STORED DATA.
=======
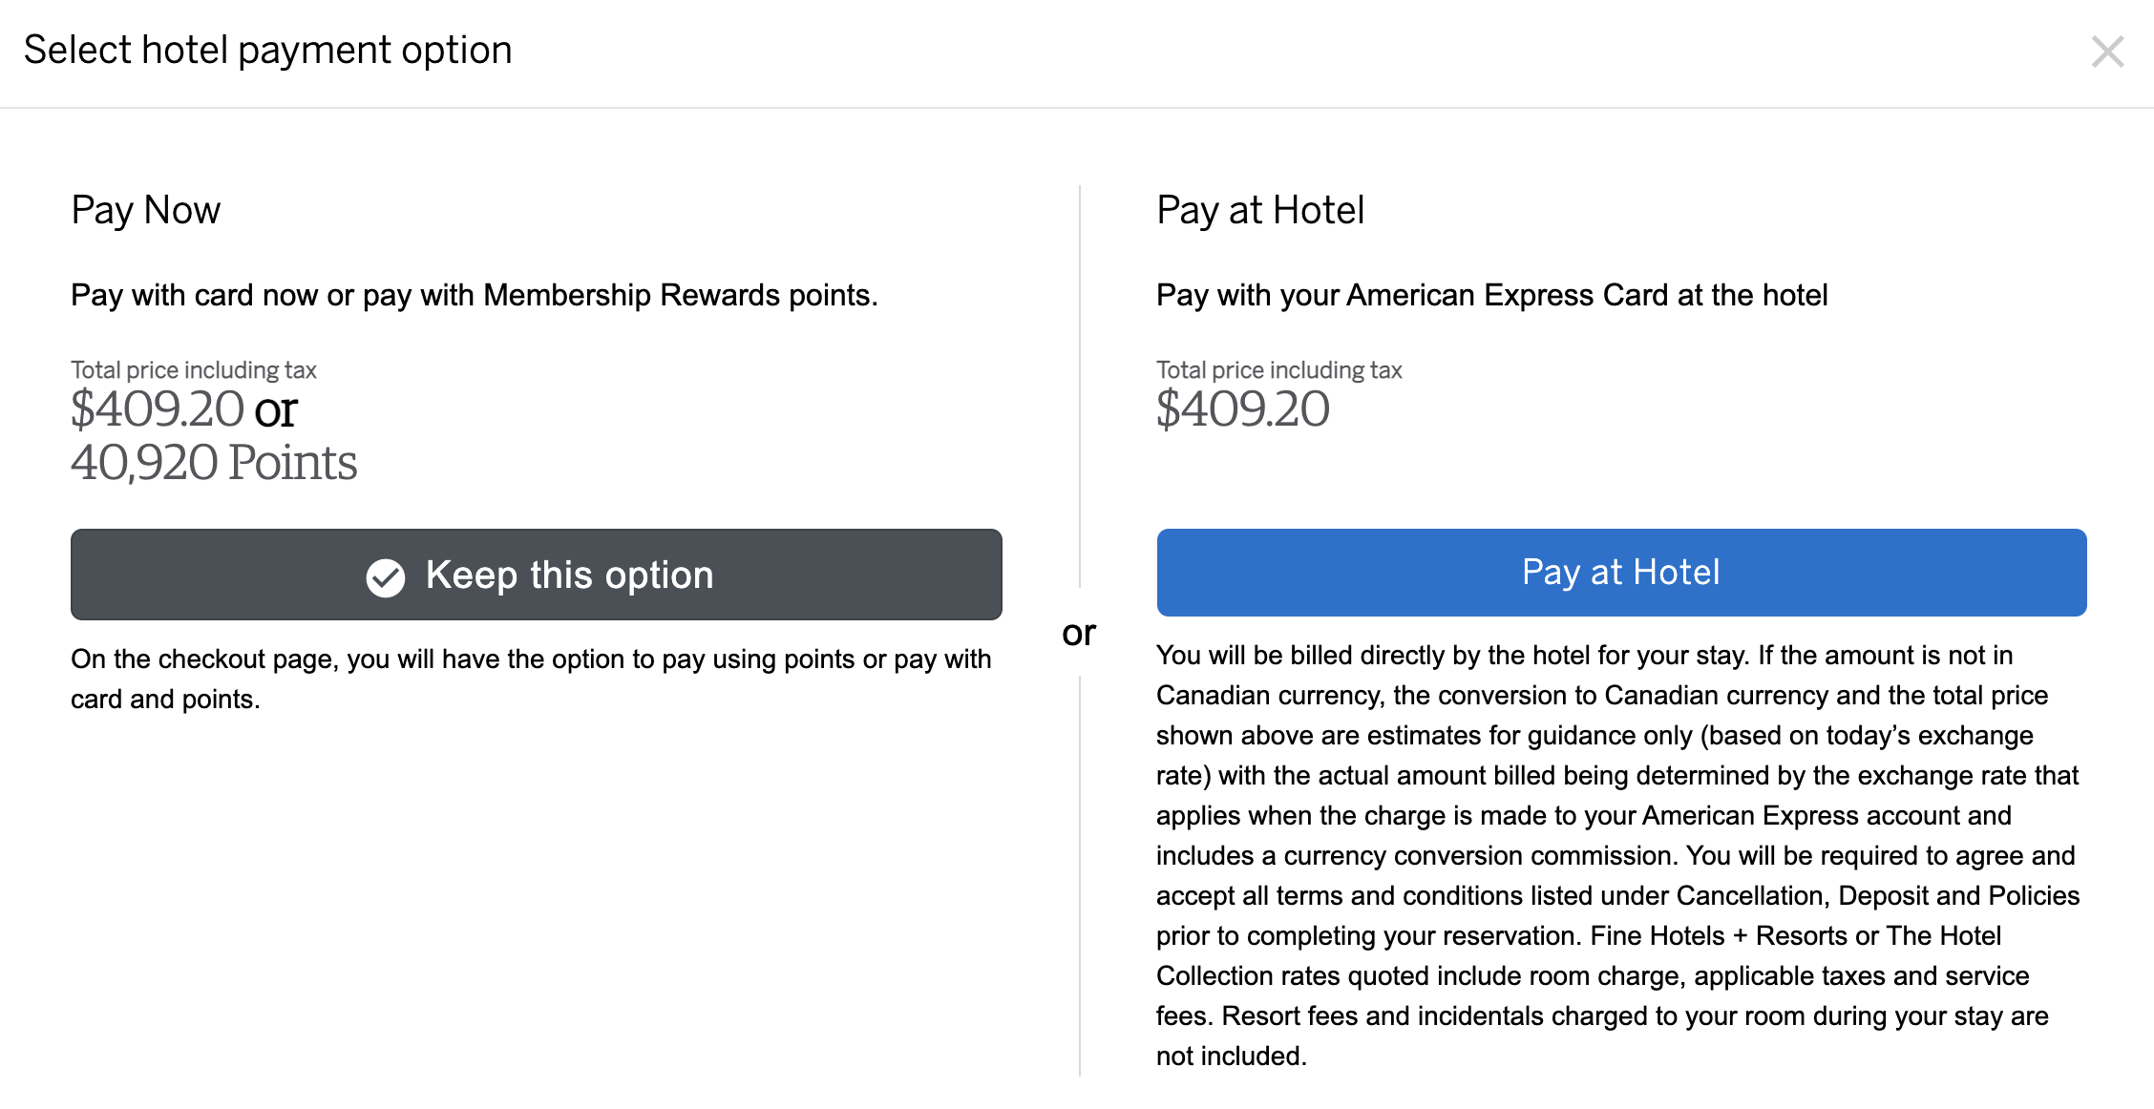Click 'Total price including tax' label under Pay Now
This screenshot has height=1109, width=2154.
tap(194, 370)
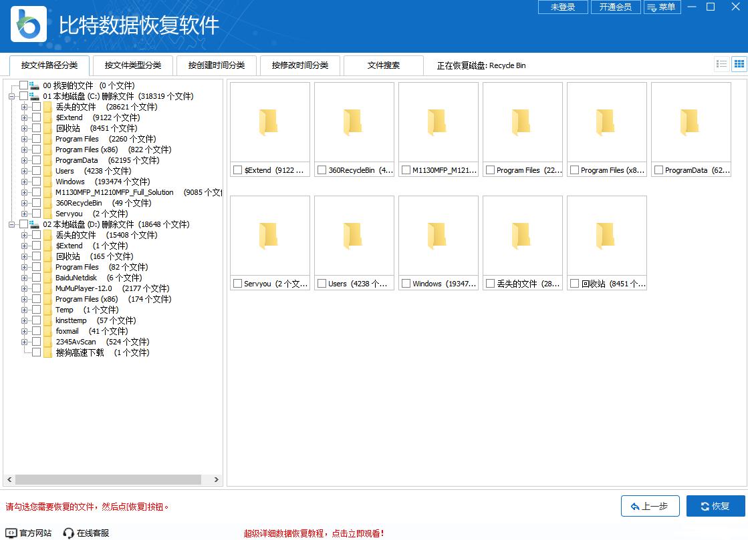
Task: Click the app logo in title bar
Action: pos(27,24)
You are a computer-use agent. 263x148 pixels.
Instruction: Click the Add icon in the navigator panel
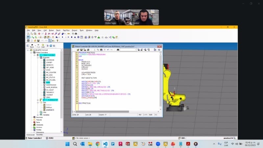43,46
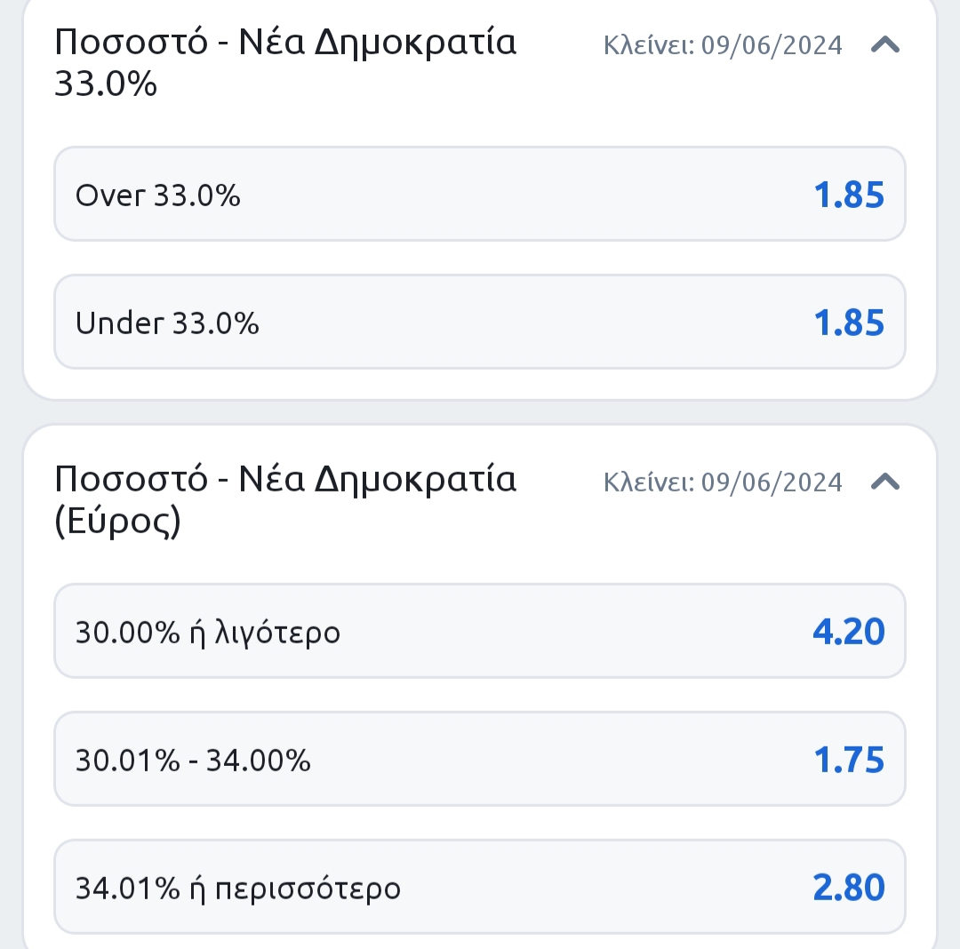This screenshot has width=960, height=949.
Task: Click the second Ποσοστό - Νέα Δημοκρατία heading
Action: click(x=285, y=480)

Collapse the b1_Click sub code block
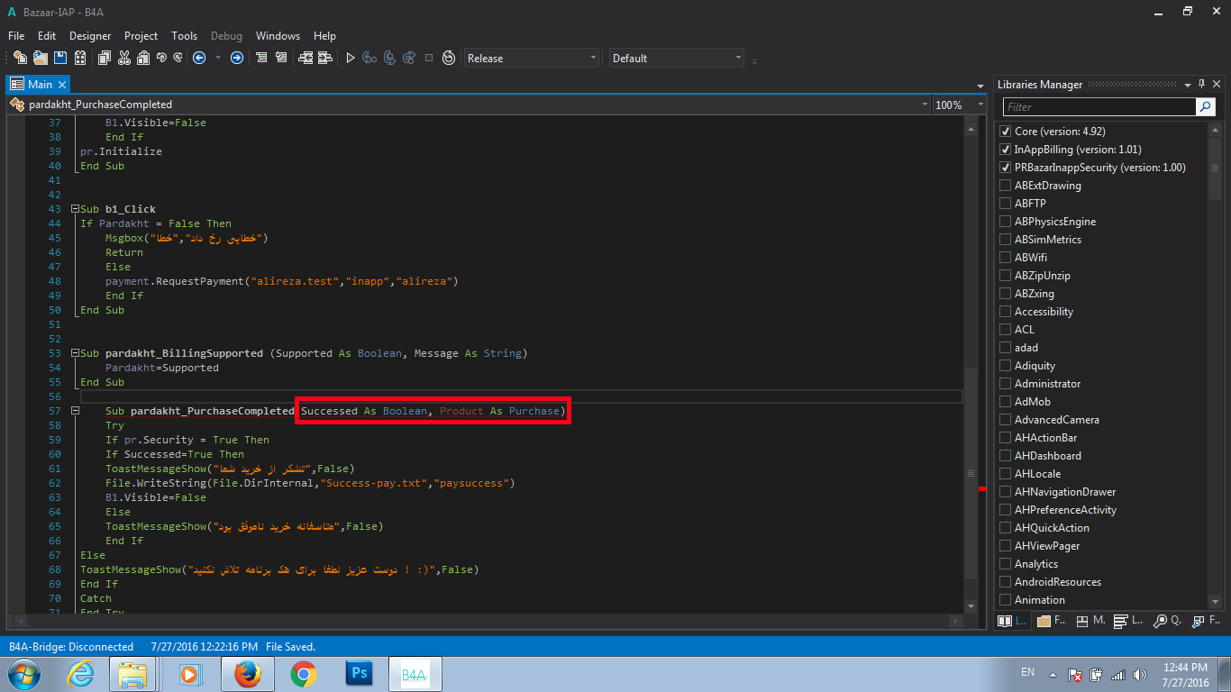75,209
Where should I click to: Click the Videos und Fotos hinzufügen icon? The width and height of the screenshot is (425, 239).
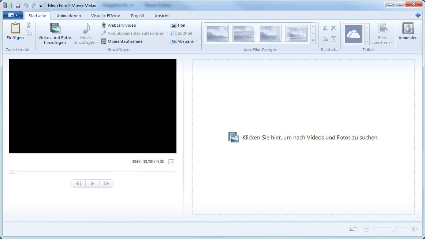pos(55,29)
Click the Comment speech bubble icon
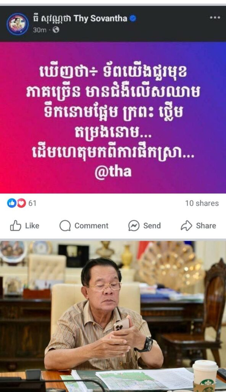226x392 pixels. click(65, 225)
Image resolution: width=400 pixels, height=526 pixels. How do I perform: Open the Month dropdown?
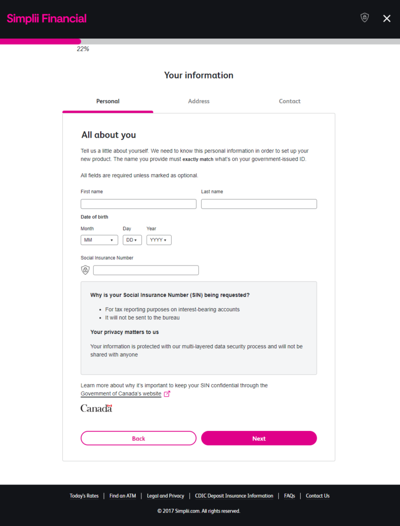point(99,240)
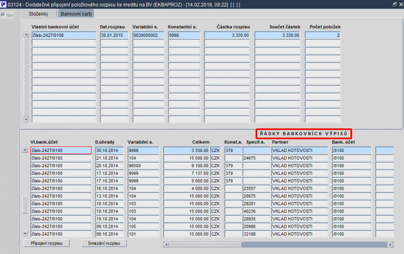Screen dimensions: 404x254
Task: Click the Specif.s. field showing 24675
Action: click(x=256, y=158)
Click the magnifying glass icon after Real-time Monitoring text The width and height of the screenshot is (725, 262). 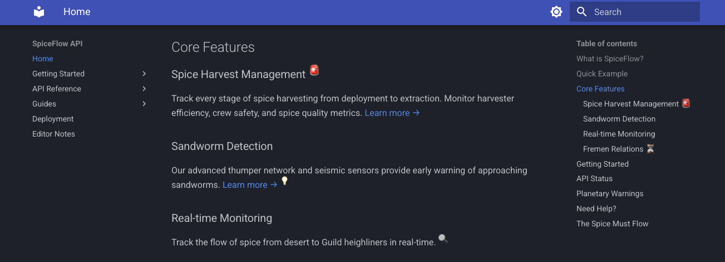[443, 239]
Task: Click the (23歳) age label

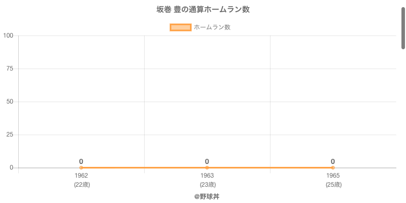Action: click(x=208, y=185)
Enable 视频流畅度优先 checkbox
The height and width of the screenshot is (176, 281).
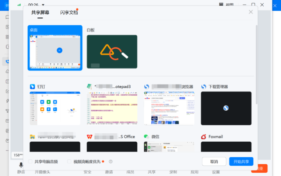pyautogui.click(x=69, y=161)
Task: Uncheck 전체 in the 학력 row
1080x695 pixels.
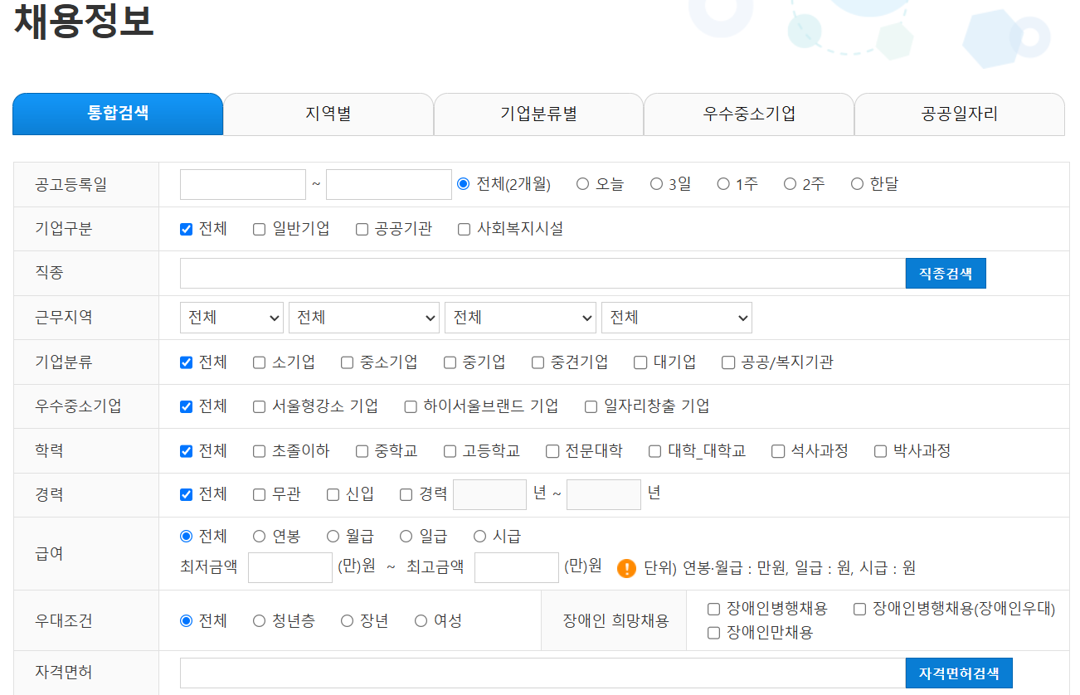Action: pos(185,450)
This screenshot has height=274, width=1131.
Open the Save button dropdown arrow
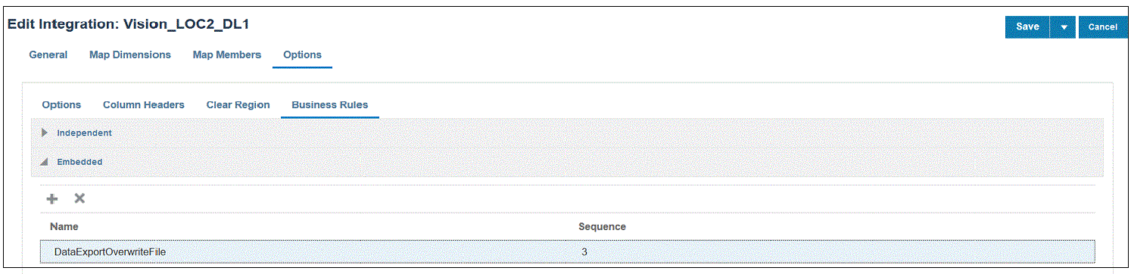(x=1063, y=26)
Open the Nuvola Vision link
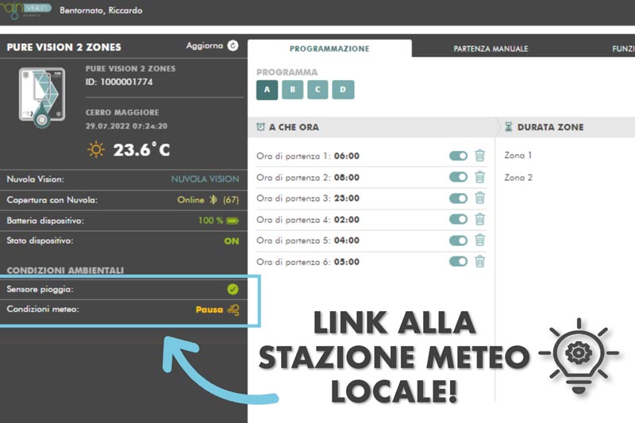This screenshot has height=423, width=635. click(x=205, y=179)
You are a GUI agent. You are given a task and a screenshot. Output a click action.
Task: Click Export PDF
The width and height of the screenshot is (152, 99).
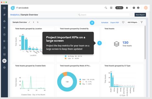(115, 22)
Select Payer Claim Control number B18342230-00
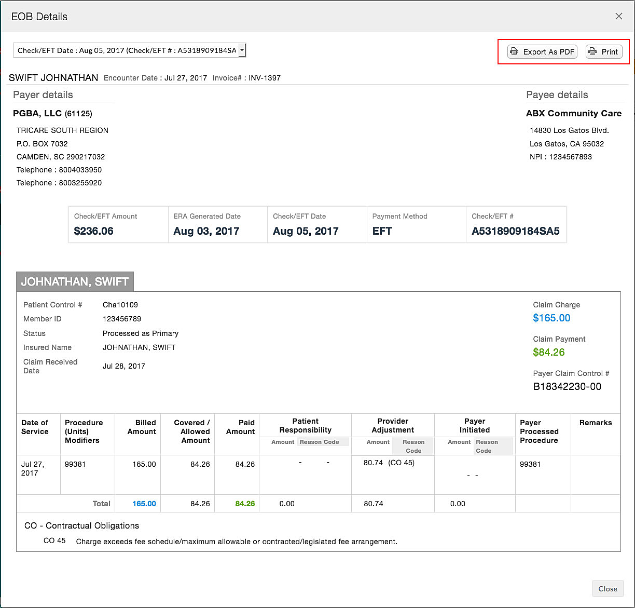 click(567, 386)
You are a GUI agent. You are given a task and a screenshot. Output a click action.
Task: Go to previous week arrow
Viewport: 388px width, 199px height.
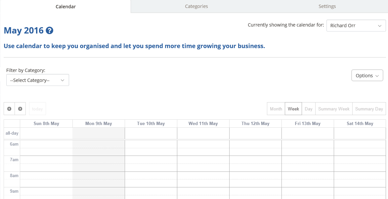[9, 109]
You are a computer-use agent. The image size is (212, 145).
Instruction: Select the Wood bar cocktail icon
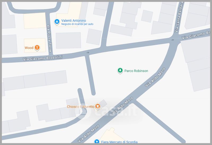click(x=37, y=48)
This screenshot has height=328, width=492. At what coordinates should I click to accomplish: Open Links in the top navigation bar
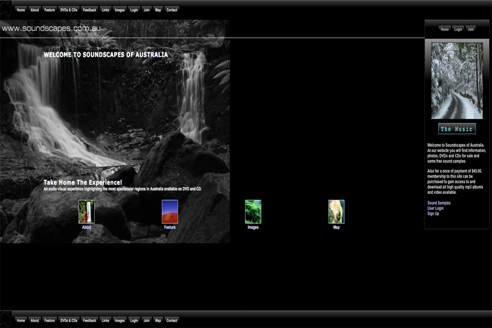[x=106, y=10]
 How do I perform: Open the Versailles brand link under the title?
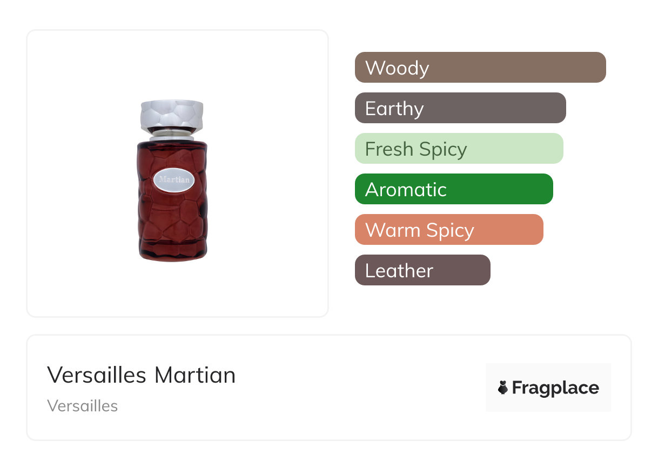coord(83,406)
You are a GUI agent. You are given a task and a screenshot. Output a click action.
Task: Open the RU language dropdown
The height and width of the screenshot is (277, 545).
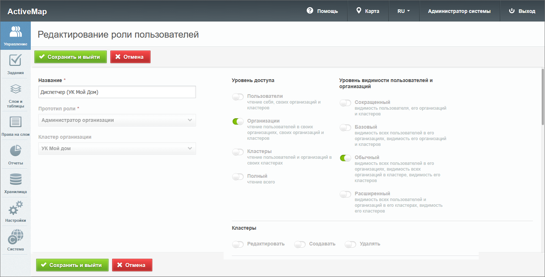[x=403, y=11]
=======
WHAT YOU WILL DO. Where does the string "computer" occur in the material? Copy every line where it does.

SOLVED EXERCISE.
You are a computer-use agent. 263x148 pixels.
You are a computer-use agent. The image size is (212, 145).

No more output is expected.